If you’re a long-time Windows user, you’re aware that several processes or features in the operating system are linked to File Explorer. While explorer.exe should be associated with file management only, it’s also associated with other parts of the Windows experience, like the Taskbar, which isn’t exactly a good thing for performance.
Microsoft has been taking steps to decouple features like the taskbar, notification center and others from File Explorer (explorer.exe). The integration between the desktop and explorer.exe is one of the bottlenecks in the operating system as a heavy and resource-intensive file operation can make unrelated features like the taskbar unresponsive.
Worse, if your explorer.exe process crashes, it also crashes the desktop and several other features. Of course, this can be fixed if you restart the process itself, but it’s likely that Windows 11 desktop crashes can be reduced significantly if features are decoupled from explorer.exe
Microsoft has now started to separate “Immersive Shell” from File Explorer.
For those unfamiliar with Windows development, Immersive Shell was added to Windows with Windows 8 and it was initially responsible for features like the Charms Bar. Immersive Shell is associated with a process called “ShellAppRuntime.exe” which is linked to explorer.exe.
In the latest preview builds, Microsoft has been trying out moving the Immersive shell out of File Explorer.
This was first spotted by developers of “Start Is All Back” who observed: “Interesting feature in dev 25252: ImmersiveShellInShellAppRuntime (id:39319758). Moves immersive shell out of explorer. Does not start ShellAppRuntime.exe yet, but finally, all this metro hodgepodge may be a bit more reliable”.
At that time, Windows couldn’t start the ShellAppRuntime.exe, but it seems to have been fixed in the latest releases.
In newer builds, it is now possible to start ShellAppRuntime.exe independently. The ShellAppRuntime.exe, which was previously linked to explorer.exe, now starts and works independently without Explorer.exe. In fact, Search UI won’t open until ShellAppRuntime is started as well.

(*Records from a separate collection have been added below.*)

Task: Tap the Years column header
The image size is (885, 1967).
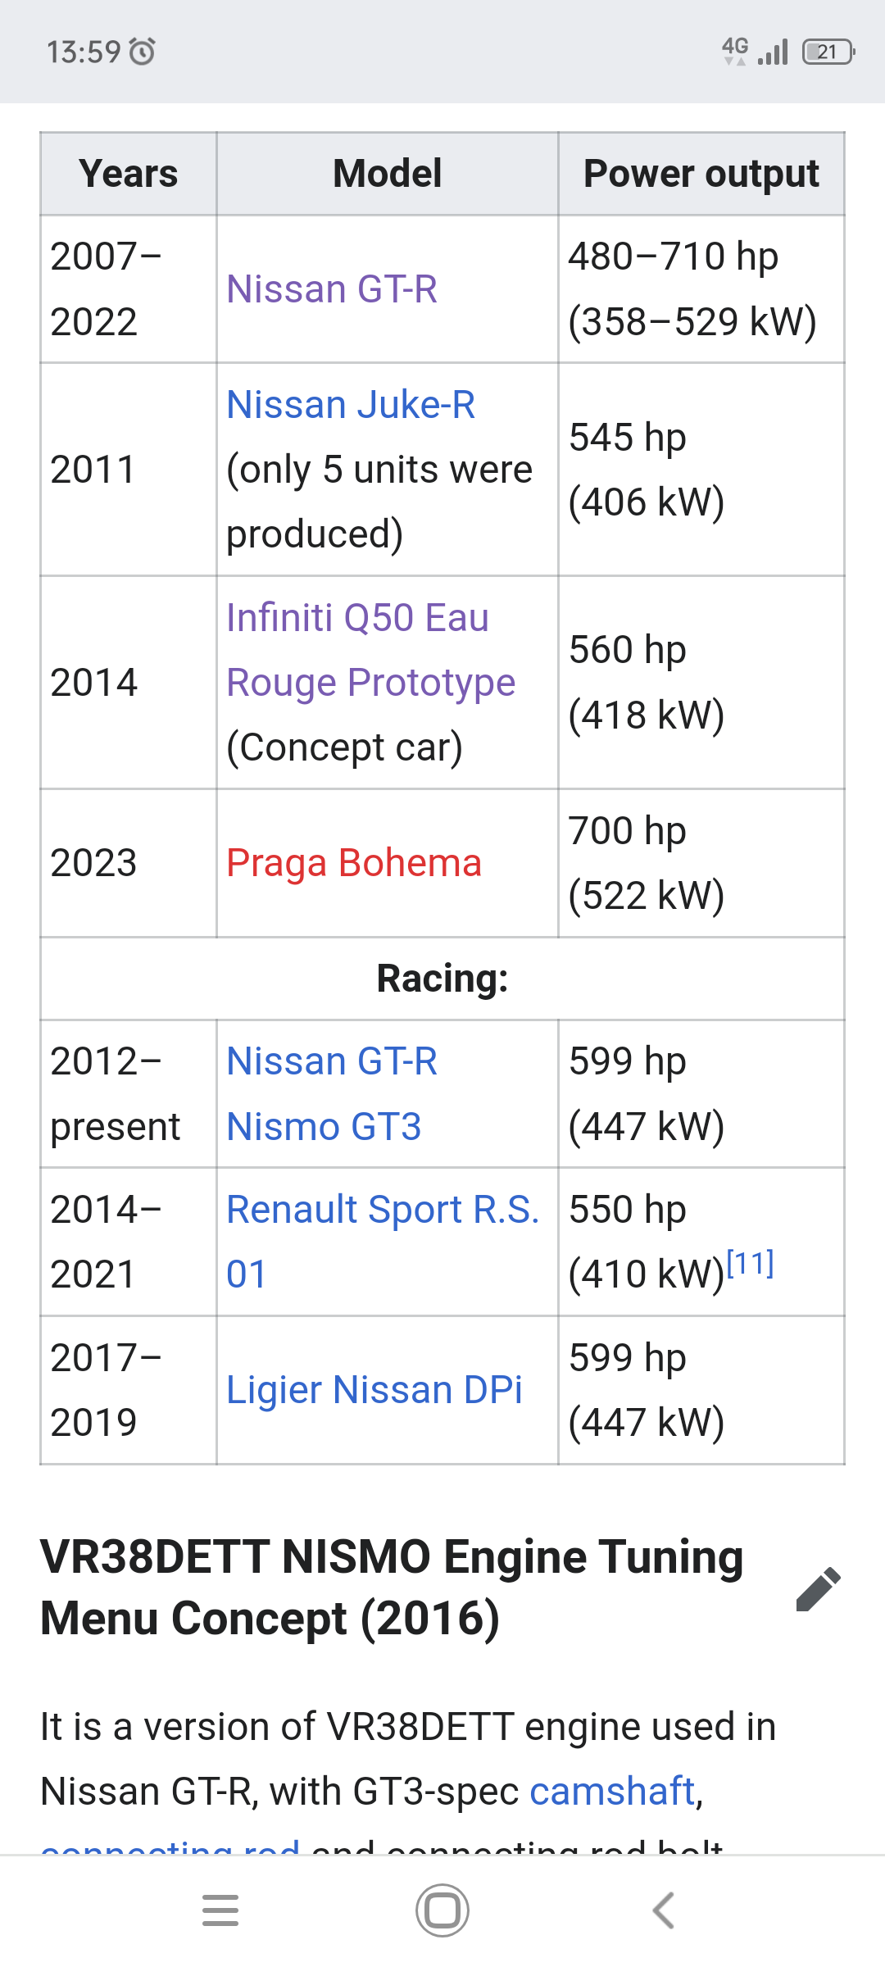Action: (x=129, y=174)
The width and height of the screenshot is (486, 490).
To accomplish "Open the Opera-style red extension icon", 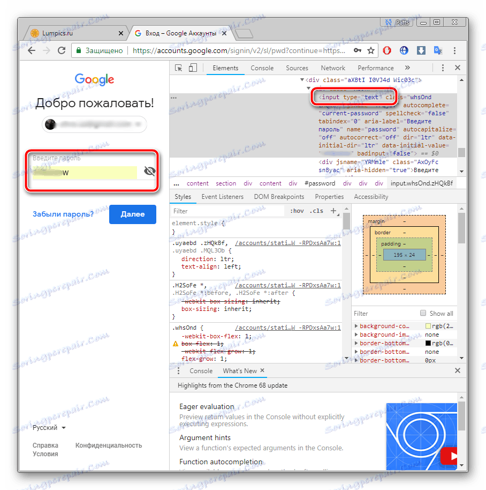I will point(387,50).

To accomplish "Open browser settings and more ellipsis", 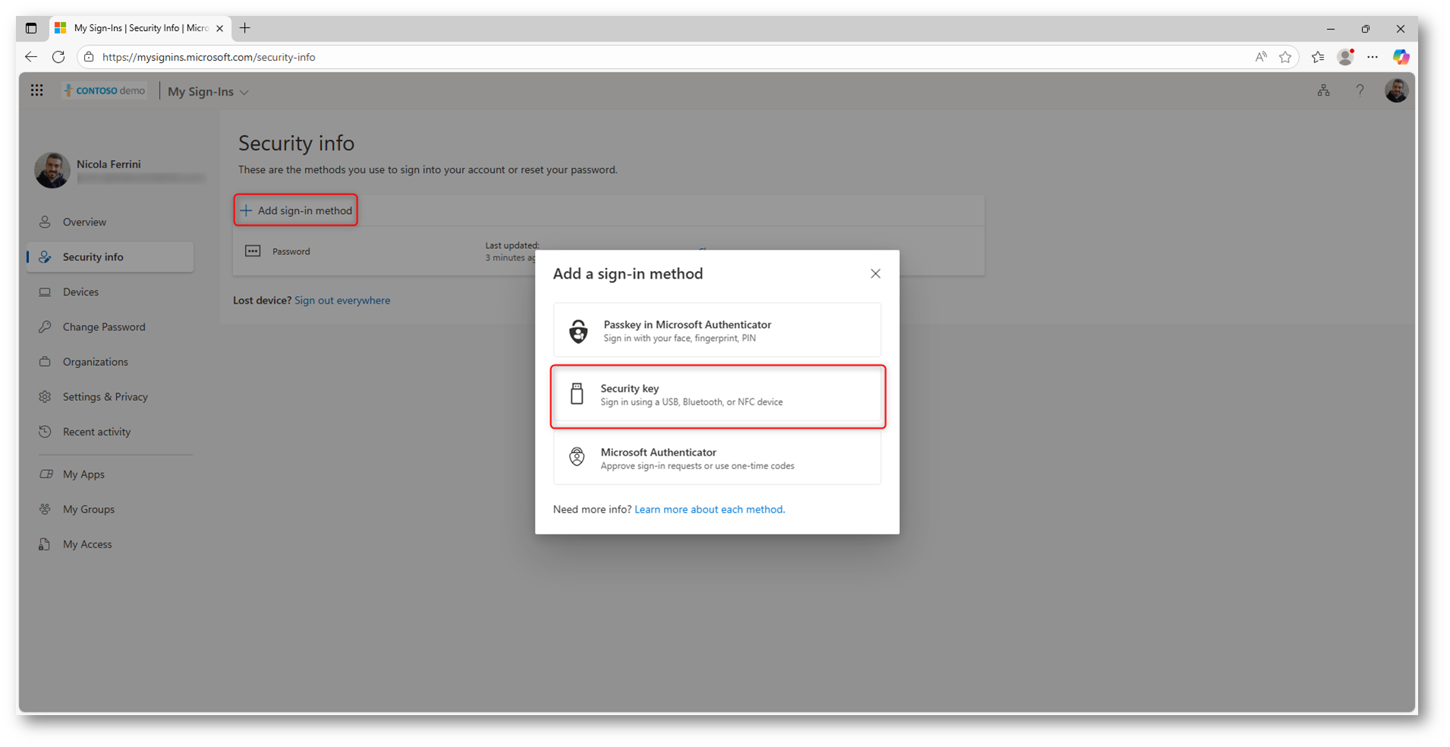I will 1373,57.
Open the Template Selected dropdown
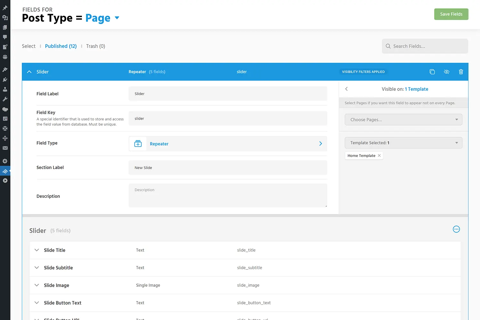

Of course, the experience is buggy and other areas of the operating system are still deeply integrated into the file management process.
In the near future, Windows 11 features will live in a different software process, making it easier for Windows to run the features without having to rely on File Explorer. It should also reduce crashes and make the operating system faster. For example, File Explorer crashes won’t take down the entire desktop.
It is important to understand that the “decoupling of features from explorer.exe” is in the early stage and users won’t see or feel any change anytime soon. In addition to performance, this move also paves the way to make the development process much faster and easier.